Live Session
Session 10: Reinforcement Learning
Research
InTune: Reinforcement Learning-based Data Pipeline Optimization for Deep Recommendation Models
Kabir Nagrecha (University of California, San Diego), Lingyi Liu (Netflix, Inc.), Pablo Delgado (Netflix, Inc.) and Prasanna Padmanabhan (Netflix, Inc.)
Abstract
Deep learning-based recommendation models (DLRMs) have become an essential component of many modern recommender systems. Several companies are now building large compute clusters reserved only for DLRM training, driving new interest in cost- & time- saving optimizations. The systems challenges faced in this setting are unique; while typical deep learning (DL) training jobs are dominated by model execution times, the most important factor in DLRM training performance is often online data ingestion.

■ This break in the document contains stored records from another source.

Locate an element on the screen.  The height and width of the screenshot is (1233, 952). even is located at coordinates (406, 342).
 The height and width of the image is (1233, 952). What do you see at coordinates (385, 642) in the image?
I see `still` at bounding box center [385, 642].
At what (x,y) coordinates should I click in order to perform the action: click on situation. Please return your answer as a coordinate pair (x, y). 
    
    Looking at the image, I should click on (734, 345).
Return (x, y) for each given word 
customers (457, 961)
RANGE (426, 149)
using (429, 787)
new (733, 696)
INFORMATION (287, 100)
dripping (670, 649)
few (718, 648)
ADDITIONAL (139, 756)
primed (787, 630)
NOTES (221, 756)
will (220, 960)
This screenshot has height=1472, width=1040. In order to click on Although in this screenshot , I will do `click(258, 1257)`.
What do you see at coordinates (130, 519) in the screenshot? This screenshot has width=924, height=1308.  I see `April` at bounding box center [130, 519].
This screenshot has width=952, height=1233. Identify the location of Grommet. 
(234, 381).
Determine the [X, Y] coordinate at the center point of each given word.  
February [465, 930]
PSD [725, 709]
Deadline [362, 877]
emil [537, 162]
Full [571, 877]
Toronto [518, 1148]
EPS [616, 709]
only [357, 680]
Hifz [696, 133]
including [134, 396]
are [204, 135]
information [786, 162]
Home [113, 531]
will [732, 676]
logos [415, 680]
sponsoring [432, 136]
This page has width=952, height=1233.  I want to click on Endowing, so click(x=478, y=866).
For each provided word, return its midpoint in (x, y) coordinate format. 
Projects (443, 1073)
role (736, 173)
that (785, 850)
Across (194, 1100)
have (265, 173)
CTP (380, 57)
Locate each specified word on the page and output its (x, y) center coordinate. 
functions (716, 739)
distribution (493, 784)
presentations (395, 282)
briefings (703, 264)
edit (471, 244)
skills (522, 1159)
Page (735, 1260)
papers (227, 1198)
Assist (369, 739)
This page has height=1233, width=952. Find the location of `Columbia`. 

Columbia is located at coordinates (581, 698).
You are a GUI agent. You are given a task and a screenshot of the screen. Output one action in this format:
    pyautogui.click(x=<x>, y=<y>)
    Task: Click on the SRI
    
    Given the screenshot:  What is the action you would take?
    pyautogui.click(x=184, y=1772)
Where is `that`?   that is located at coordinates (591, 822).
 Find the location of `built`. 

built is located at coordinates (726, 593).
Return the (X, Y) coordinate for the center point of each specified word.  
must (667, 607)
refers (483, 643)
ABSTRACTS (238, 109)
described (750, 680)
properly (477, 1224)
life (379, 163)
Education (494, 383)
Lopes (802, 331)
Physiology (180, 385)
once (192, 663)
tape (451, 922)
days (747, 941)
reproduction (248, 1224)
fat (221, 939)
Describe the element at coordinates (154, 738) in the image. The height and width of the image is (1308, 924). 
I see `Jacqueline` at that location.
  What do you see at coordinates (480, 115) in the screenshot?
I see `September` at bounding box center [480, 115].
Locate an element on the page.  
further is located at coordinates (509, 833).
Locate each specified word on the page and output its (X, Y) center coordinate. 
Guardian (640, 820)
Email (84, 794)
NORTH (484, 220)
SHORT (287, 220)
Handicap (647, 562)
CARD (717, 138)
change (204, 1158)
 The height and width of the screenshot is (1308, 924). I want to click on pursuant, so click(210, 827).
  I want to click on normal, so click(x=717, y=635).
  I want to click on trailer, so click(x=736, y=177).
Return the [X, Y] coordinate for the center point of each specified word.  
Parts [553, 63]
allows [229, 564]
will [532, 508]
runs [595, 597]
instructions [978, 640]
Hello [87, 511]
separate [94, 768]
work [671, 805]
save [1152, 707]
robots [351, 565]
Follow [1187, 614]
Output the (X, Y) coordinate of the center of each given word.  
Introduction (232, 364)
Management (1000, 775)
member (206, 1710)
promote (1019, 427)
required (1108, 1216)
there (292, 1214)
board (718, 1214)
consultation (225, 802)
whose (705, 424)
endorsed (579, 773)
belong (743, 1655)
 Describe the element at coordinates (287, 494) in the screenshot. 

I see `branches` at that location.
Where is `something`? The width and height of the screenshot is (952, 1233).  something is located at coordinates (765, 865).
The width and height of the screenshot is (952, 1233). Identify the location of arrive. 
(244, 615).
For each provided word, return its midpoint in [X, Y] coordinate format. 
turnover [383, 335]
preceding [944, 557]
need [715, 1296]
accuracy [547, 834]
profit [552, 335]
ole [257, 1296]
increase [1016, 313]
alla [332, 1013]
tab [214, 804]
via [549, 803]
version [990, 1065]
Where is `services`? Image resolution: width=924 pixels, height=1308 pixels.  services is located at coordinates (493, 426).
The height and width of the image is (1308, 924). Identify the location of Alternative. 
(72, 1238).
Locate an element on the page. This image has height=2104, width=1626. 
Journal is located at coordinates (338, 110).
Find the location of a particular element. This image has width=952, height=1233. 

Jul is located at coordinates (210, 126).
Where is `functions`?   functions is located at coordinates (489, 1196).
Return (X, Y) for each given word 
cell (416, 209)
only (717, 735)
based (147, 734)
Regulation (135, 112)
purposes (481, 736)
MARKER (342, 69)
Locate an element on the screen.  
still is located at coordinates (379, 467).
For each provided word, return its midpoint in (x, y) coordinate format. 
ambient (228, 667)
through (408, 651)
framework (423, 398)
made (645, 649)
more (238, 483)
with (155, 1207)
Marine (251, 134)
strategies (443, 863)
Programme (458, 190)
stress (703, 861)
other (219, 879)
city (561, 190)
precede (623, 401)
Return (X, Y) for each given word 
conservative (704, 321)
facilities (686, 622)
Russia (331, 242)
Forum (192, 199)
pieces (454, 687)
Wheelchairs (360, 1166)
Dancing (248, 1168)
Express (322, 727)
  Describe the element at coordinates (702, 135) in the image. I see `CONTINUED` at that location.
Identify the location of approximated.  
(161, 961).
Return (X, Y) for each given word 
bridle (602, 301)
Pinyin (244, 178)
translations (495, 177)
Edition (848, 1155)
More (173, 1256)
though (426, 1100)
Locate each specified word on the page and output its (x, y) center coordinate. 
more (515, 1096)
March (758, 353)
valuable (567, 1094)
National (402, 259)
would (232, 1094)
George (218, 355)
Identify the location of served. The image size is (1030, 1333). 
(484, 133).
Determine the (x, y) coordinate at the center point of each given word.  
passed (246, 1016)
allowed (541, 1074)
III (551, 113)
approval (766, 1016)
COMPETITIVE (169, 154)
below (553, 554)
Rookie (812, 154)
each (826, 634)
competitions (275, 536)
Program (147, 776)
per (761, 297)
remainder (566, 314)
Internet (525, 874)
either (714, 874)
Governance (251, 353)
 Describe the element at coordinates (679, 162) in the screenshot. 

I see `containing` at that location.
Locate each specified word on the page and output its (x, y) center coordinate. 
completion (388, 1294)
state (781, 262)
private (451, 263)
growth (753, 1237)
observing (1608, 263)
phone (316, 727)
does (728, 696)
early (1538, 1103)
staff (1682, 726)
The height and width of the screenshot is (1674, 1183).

In this paper, we explore the unique characteristics of this data ingestion problem and provide insights into the specific bottlenecks and challenges of the DLRM training pipeline at scale. We study real-world DLRM data processing pipelines taken from our compute cluster to both observe the performance impacts of online ingestion and to identify shortfalls in existing data pipeline optimizers. We find that current tooling either yields sub-optimal performance, frequent crashes, or else requires impractical cluster re-organization to adopt. Our studies lead us to design and build a new solution for data pipeline optimization, InTune. InTune employs a reinforcement learning (RL) agent to learn how to distribute CPU resources across a DLRM data pipeline to more effectively parallelize data-loading and improve throughput. Our experiments show that InTune can build an optimized data pipeline configuration within only a few minutes, and can easily be integrated into existing training workflows. By exploiting the responsiveness and adaptability of RL, InTune achieves significantly higher online data ingestion rates than existing optimizers, thus reducing idle times in model execution and increasing efficiency. We apply InTune to our real-world cluster, and find that it increases data ingestion throughput by as much as 2.29X versus current state-of-the-art data pipeline optimizers while also improving both CPU & GPU utilization.